##### Given entries

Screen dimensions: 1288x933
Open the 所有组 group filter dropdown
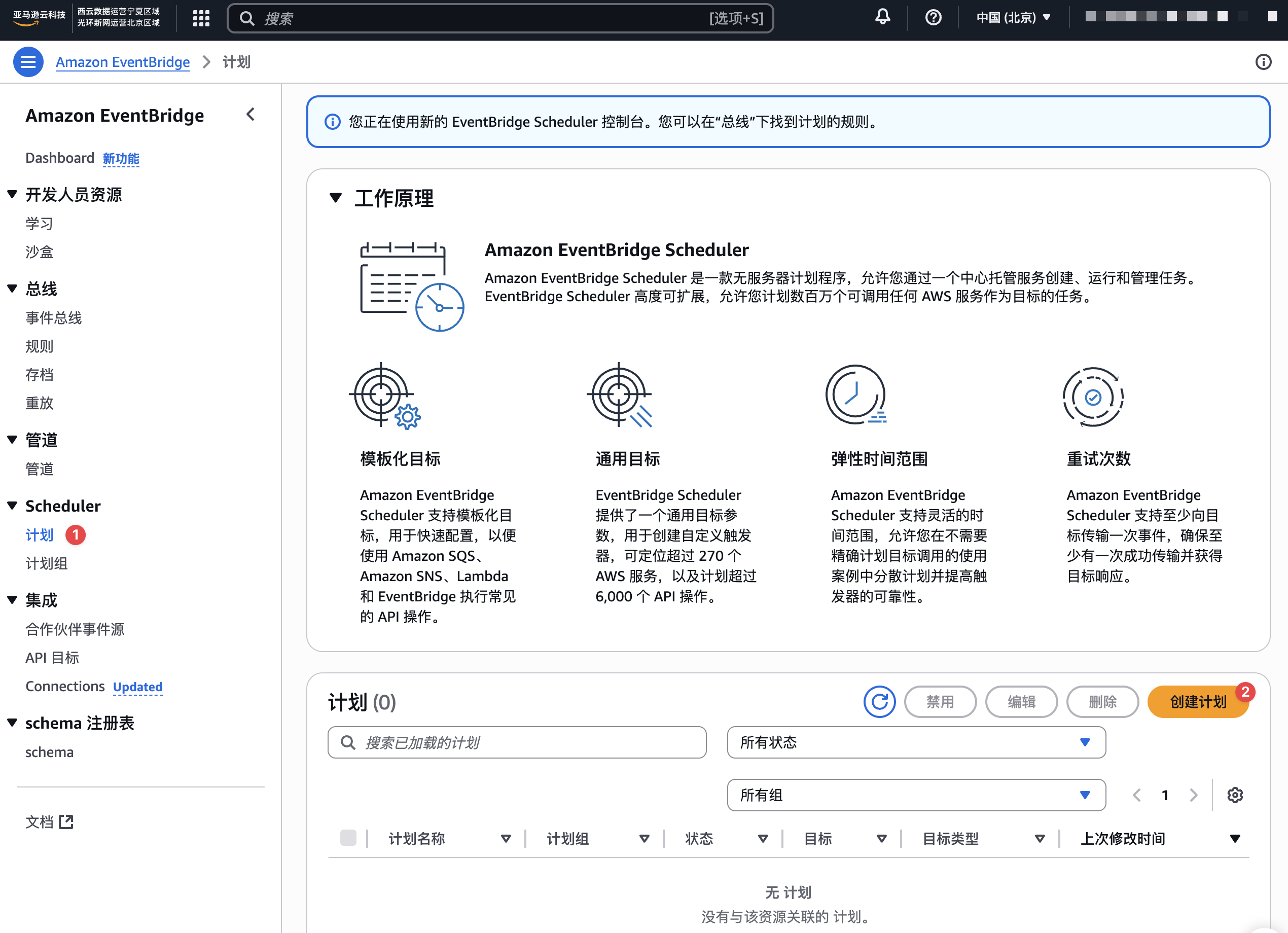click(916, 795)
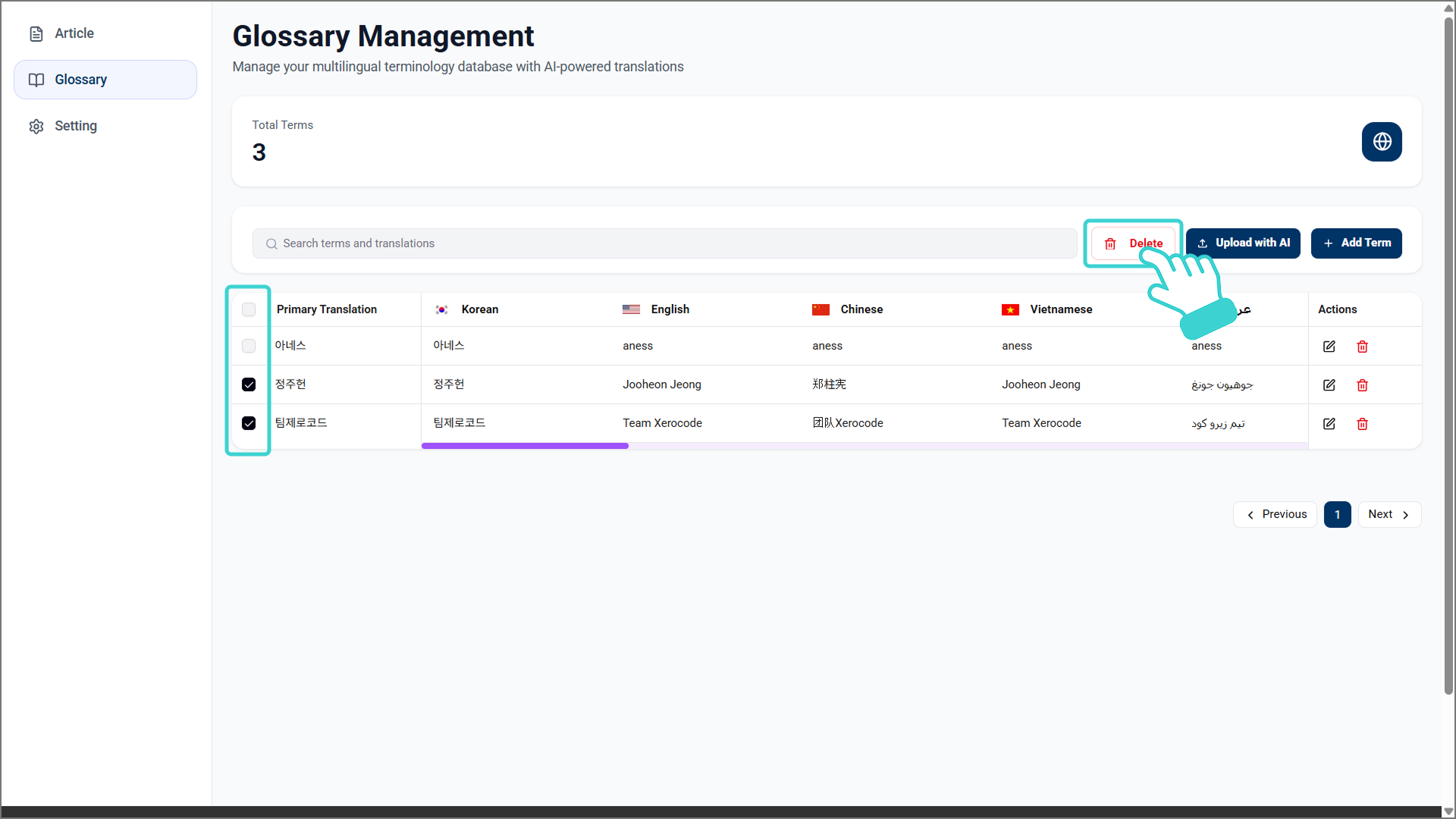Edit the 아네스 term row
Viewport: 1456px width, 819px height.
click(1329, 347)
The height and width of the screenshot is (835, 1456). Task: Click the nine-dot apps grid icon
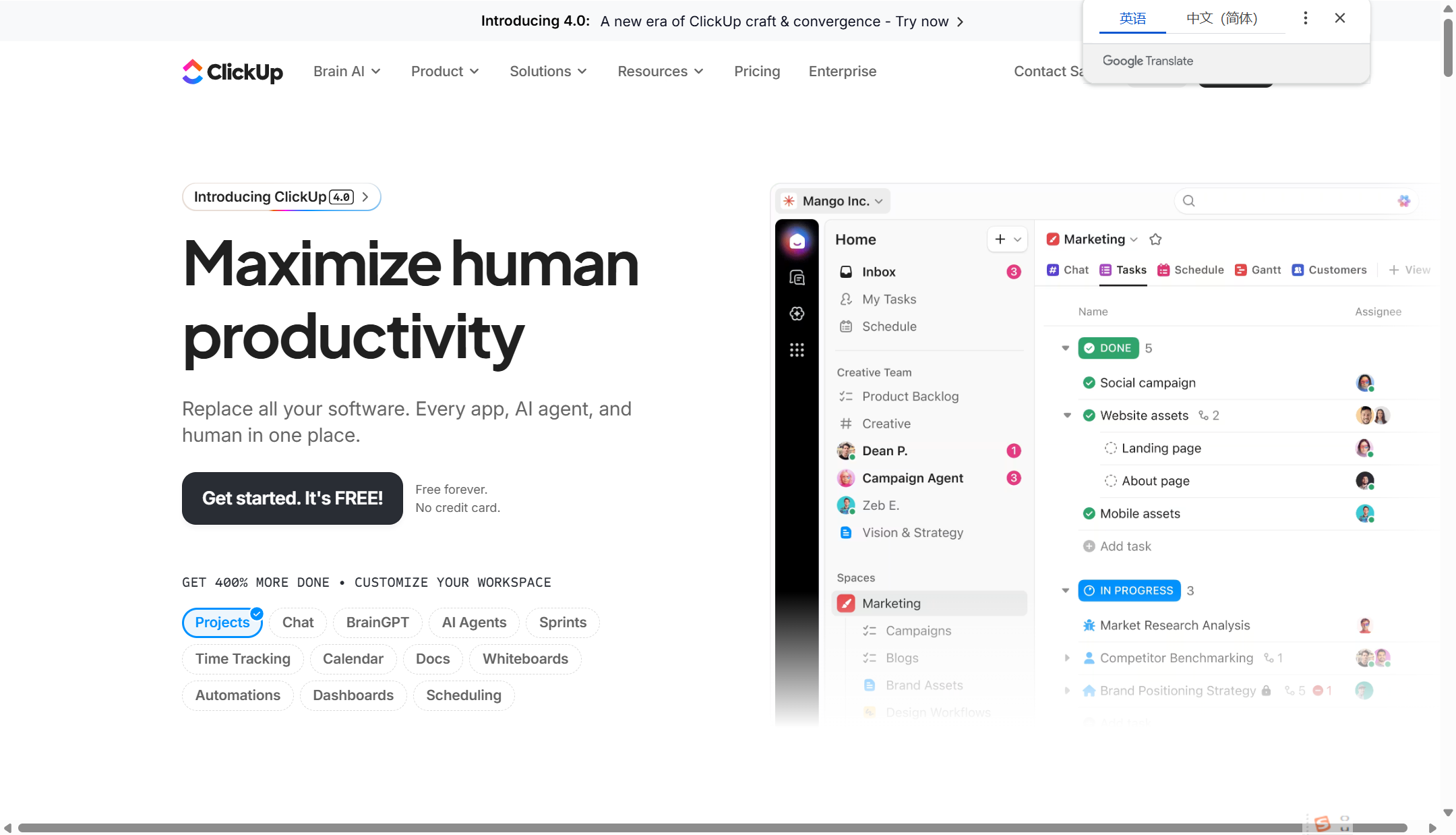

##########

#### Assignment
Reproduce all of the entries above word for word, but leave out their pictures.

#### Solution for this exercise
Screen dimensions: 1288x933
Open the 所有组 group filter dropdown
click(916, 795)
Edit the 아네스 term row
Viewport: 1456px width, 819px height.
click(1329, 347)
The height and width of the screenshot is (835, 1456). Task: Click the nine-dot apps grid icon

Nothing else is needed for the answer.